■ Exercise brief: Please restate exactly what appears in the records below from the first line to the line where "Specials (1167, 95)" is, that line included.

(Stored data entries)
== Segment start ==

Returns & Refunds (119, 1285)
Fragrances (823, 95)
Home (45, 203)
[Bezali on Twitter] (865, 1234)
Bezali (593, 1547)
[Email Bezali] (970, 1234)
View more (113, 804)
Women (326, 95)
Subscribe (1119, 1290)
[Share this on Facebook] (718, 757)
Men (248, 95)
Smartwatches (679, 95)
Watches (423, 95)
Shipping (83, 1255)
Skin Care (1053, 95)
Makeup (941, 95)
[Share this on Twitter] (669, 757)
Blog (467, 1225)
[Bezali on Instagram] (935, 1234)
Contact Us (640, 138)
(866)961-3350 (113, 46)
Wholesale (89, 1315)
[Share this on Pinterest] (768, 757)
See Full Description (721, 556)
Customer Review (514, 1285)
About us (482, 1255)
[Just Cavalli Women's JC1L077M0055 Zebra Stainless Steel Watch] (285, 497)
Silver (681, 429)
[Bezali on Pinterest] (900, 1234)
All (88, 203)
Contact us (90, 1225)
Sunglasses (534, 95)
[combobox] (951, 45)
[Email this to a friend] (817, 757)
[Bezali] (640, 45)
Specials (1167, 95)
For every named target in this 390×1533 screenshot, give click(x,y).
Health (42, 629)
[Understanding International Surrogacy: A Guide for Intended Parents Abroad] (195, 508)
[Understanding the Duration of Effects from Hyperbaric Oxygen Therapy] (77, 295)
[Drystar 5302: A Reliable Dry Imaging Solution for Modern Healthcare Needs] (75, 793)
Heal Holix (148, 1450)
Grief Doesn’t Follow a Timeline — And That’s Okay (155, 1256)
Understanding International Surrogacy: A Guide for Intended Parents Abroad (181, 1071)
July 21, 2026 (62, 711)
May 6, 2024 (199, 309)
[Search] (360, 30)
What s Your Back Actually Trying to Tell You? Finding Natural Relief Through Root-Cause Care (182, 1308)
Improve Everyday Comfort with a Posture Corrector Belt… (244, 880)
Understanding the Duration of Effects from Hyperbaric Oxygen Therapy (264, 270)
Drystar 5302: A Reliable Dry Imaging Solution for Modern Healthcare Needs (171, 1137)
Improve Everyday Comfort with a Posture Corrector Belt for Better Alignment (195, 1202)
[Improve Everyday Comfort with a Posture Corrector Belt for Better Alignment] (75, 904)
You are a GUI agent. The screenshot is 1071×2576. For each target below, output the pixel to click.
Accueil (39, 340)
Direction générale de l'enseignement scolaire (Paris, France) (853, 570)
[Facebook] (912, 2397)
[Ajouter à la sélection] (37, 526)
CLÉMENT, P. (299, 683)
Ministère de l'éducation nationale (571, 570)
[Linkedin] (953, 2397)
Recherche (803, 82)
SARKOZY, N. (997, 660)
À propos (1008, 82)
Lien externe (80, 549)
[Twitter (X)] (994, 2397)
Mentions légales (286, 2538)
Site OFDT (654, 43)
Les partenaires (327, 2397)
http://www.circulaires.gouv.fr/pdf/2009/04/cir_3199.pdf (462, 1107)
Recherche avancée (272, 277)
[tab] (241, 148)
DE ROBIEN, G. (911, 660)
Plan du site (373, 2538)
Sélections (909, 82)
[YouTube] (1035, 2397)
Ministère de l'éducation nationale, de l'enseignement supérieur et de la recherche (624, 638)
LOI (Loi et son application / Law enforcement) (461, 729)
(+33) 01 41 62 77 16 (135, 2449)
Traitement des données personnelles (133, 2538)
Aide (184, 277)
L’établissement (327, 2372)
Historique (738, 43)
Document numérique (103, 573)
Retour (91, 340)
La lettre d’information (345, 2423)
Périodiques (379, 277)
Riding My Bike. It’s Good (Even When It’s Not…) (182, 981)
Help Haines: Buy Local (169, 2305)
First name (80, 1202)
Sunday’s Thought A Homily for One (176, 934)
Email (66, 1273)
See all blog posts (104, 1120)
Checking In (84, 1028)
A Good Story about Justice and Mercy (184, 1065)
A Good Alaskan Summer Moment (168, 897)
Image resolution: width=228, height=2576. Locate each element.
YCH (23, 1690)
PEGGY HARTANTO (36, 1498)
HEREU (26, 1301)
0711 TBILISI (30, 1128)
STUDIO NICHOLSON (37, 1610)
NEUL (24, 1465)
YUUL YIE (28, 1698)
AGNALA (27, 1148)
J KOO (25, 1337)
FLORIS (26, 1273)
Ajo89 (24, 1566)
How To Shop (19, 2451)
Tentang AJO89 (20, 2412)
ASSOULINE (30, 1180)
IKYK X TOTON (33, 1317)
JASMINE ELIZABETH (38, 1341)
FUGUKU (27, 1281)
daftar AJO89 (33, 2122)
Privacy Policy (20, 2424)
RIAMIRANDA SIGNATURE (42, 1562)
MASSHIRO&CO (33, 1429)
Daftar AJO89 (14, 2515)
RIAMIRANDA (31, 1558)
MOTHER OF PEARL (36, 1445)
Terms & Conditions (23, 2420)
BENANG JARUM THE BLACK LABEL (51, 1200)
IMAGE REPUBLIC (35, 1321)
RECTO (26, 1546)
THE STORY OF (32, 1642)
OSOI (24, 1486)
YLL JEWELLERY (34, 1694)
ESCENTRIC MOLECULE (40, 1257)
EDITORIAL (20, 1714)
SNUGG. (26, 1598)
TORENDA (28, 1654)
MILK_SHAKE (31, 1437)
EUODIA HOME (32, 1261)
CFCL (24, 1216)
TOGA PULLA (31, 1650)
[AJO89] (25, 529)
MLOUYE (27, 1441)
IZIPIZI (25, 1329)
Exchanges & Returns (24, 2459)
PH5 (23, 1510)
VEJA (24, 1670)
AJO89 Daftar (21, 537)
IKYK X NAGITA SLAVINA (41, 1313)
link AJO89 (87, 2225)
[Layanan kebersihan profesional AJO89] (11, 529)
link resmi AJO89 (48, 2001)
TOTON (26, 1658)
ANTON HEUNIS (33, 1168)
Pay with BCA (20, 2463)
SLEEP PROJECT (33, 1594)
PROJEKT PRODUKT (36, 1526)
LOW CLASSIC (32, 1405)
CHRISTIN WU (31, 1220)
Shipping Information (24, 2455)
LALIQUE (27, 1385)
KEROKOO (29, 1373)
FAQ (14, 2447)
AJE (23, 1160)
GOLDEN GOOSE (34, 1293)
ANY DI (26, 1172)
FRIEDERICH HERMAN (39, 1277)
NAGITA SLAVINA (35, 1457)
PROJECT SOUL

== Segment end ==

■ Output for this task:
Returns & Refunds (119, 1285)
Fragrances (823, 95)
Home (45, 203)
[Bezali on Twitter] (865, 1234)
Bezali (593, 1547)
[Email Bezali] (970, 1234)
View more (113, 804)
Women (326, 95)
Subscribe (1119, 1290)
[Share this on Facebook] (718, 757)
Men (248, 95)
Smartwatches (679, 95)
Watches (423, 95)
Shipping (83, 1255)
Skin Care (1053, 95)
Makeup (941, 95)
[Share this on Twitter] (669, 757)
Blog (467, 1225)
[Bezali on Instagram] (935, 1234)
Contact Us (640, 138)
(866)961-3350 (113, 46)
Wholesale (89, 1315)
[Share this on Pinterest] (768, 757)
See Full Description (721, 556)
Customer Review (514, 1285)
About us (482, 1255)
[Just Cavalli Women's JC1L077M0055 Zebra Stainless Steel Watch] (285, 497)
Silver (681, 429)
[Bezali on Pinterest] (900, 1234)
All (88, 203)
Contact us (90, 1225)
Sunglasses (534, 95)
[combobox] (951, 45)
[Email this to a friend] (817, 757)
[Bezali] (640, 45)
Specials (1167, 95)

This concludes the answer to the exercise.